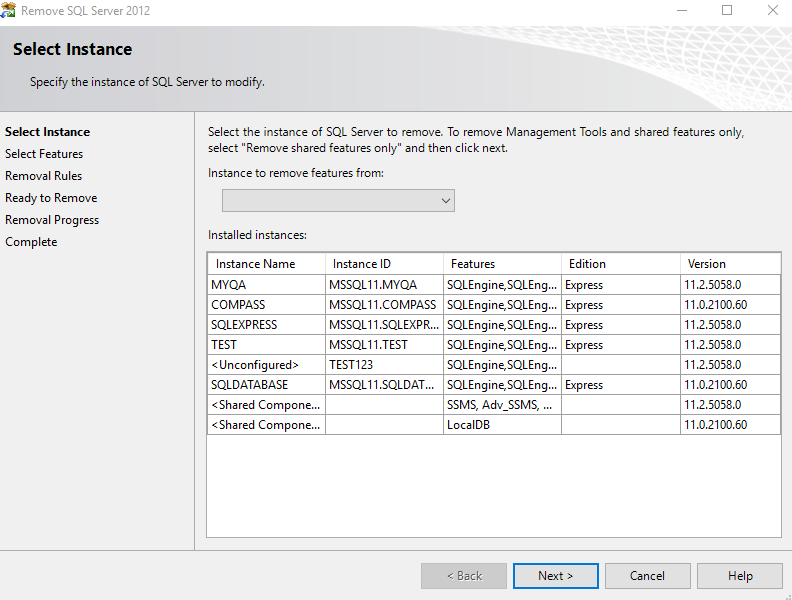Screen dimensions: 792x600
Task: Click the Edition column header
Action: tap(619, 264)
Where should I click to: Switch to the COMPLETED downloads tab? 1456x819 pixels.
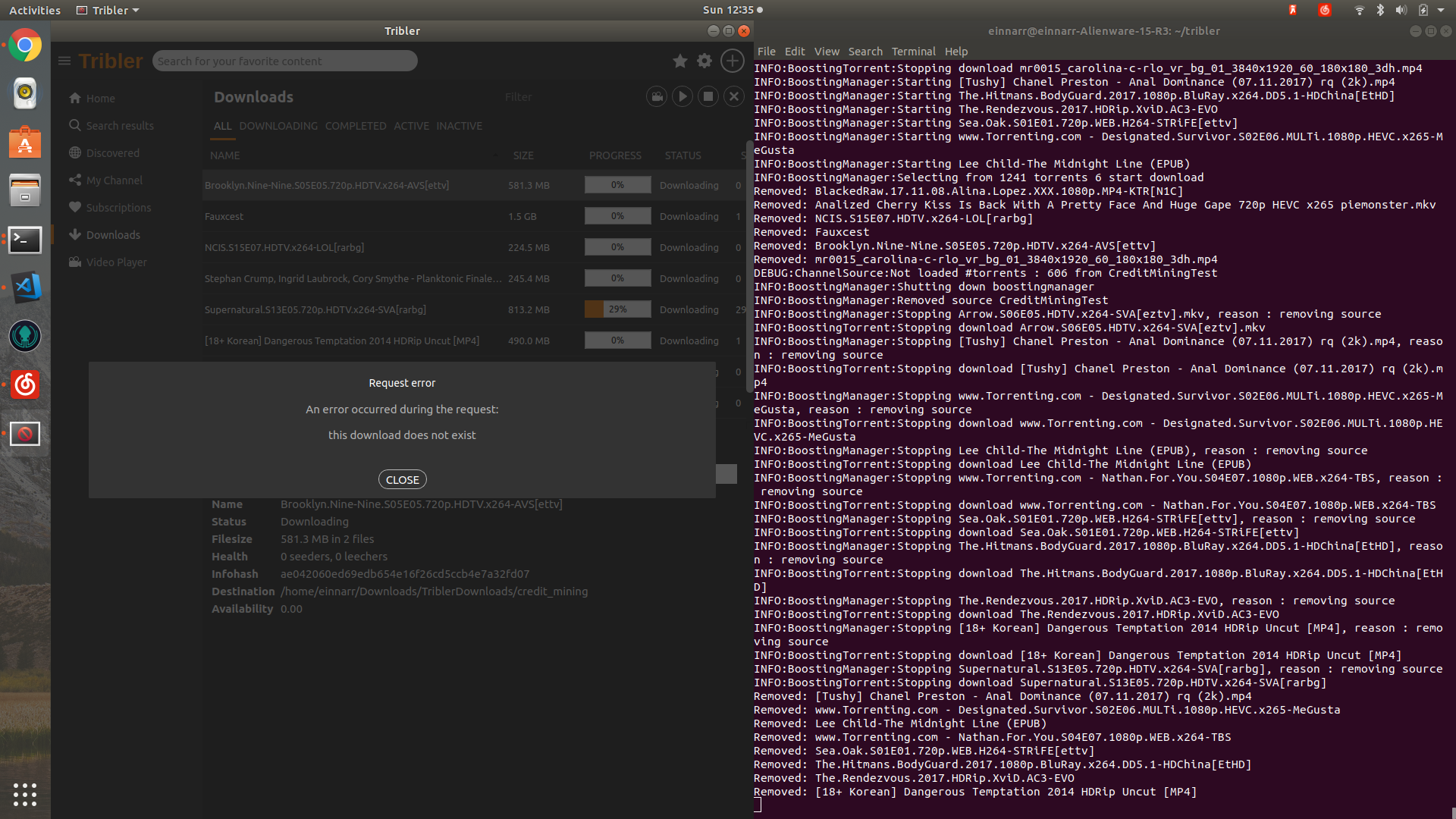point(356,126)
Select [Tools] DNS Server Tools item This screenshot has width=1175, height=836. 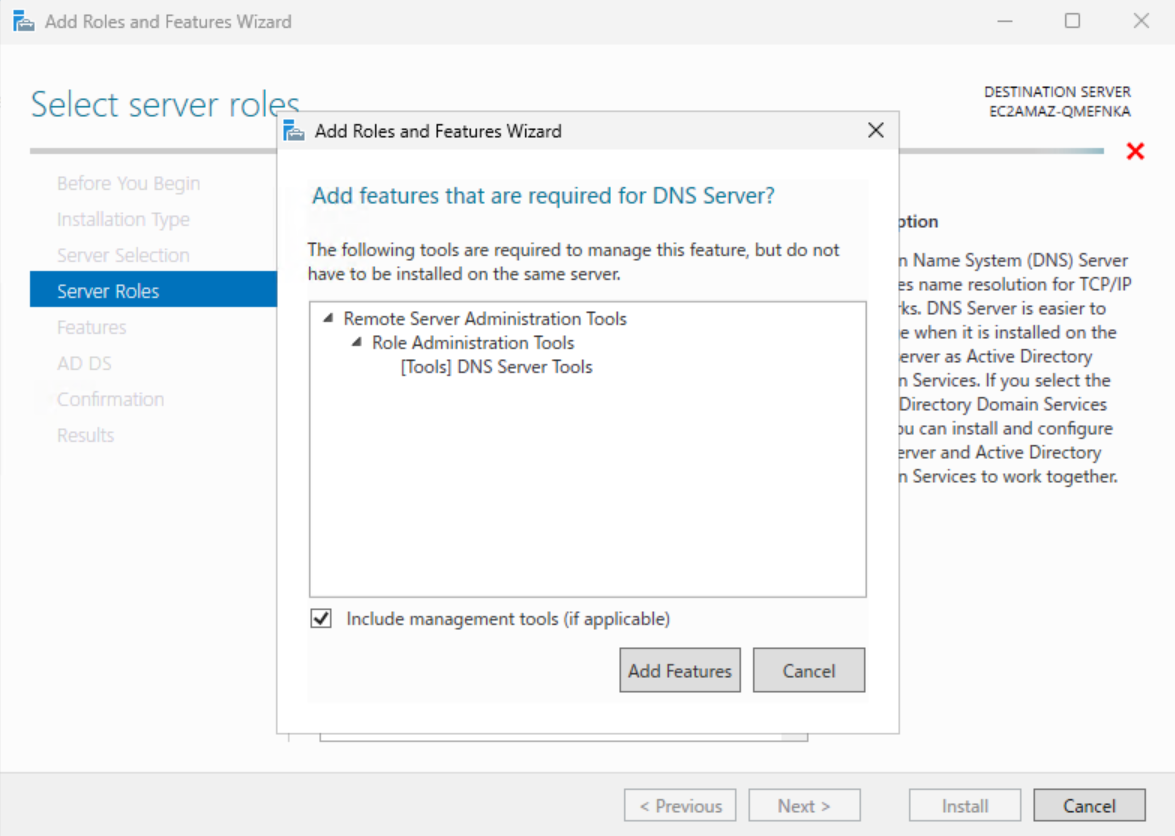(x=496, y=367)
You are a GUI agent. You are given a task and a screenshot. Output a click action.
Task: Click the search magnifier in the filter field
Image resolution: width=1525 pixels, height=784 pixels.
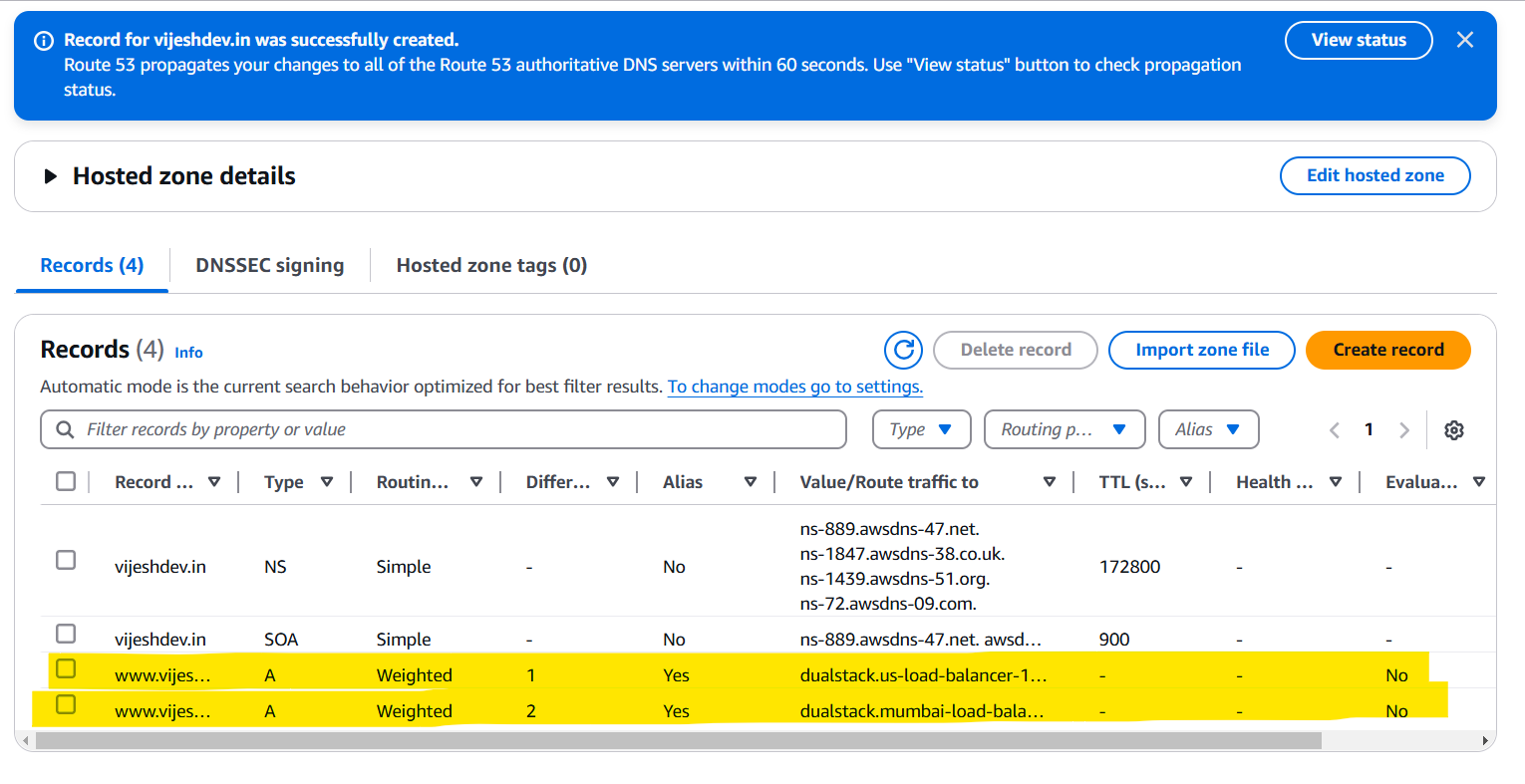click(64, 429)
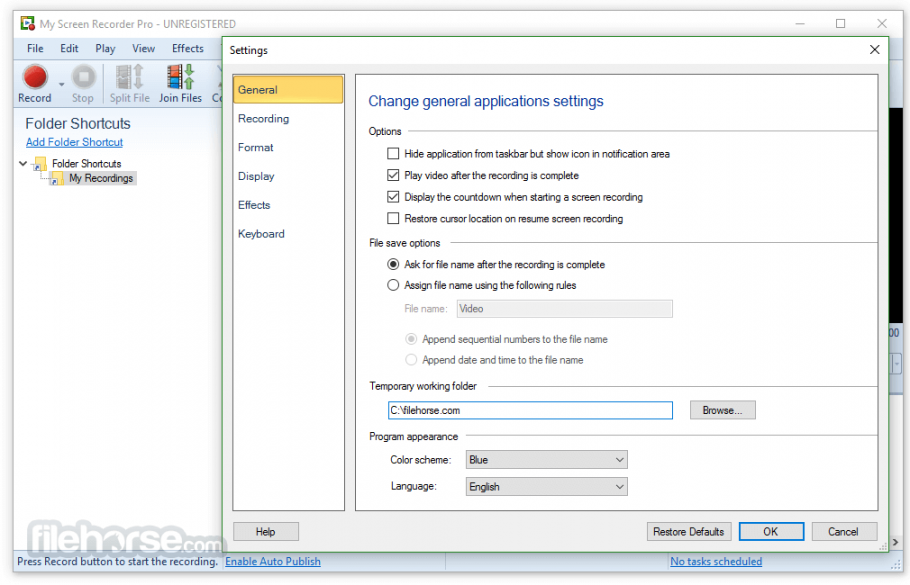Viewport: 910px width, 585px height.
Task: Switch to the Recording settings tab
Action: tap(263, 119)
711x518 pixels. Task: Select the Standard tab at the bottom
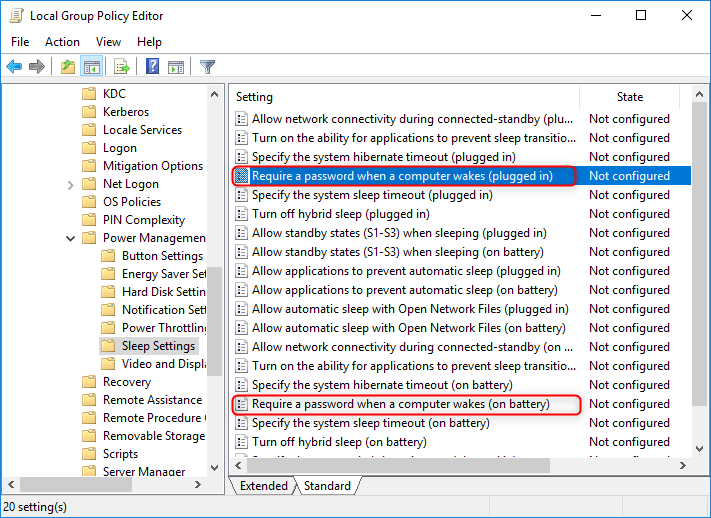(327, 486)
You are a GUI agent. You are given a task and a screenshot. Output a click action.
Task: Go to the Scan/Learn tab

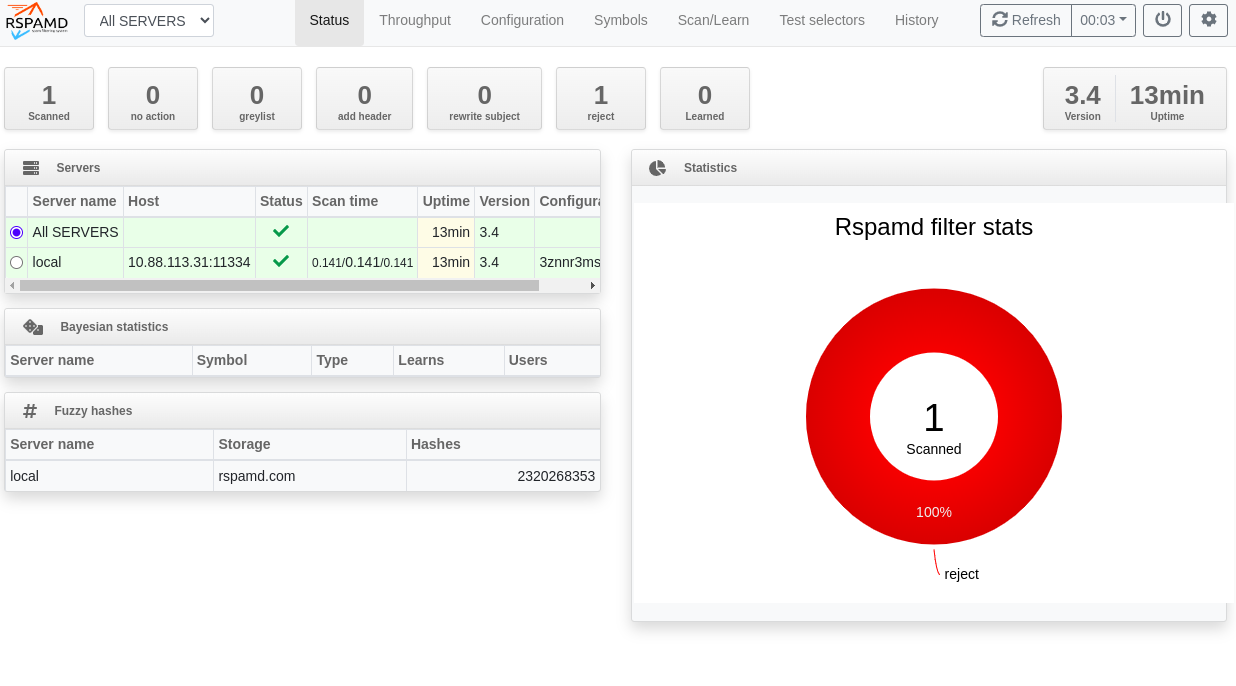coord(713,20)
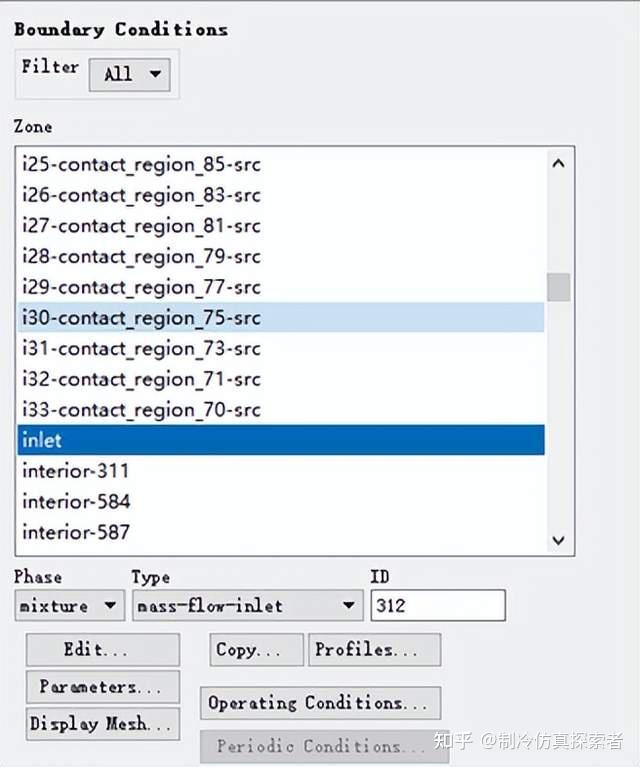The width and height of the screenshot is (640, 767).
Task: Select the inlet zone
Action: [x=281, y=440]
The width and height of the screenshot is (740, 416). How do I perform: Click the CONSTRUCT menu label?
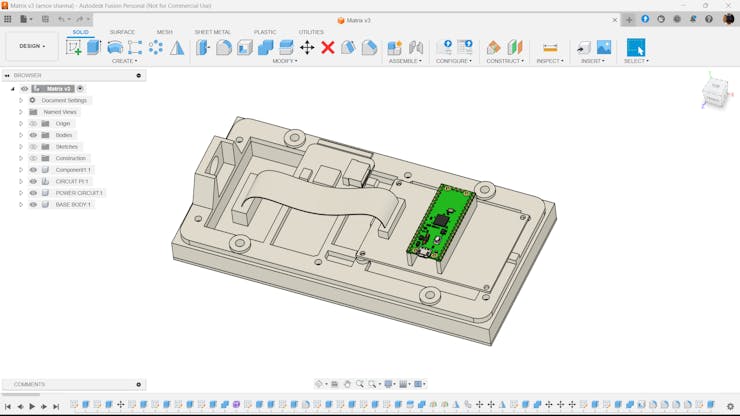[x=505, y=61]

——

◆ **Aim of the exercise**
How many of the lines above contain the word "Switch"? Match case exactly, and reply with the number alone.

◆ **Written solution**
2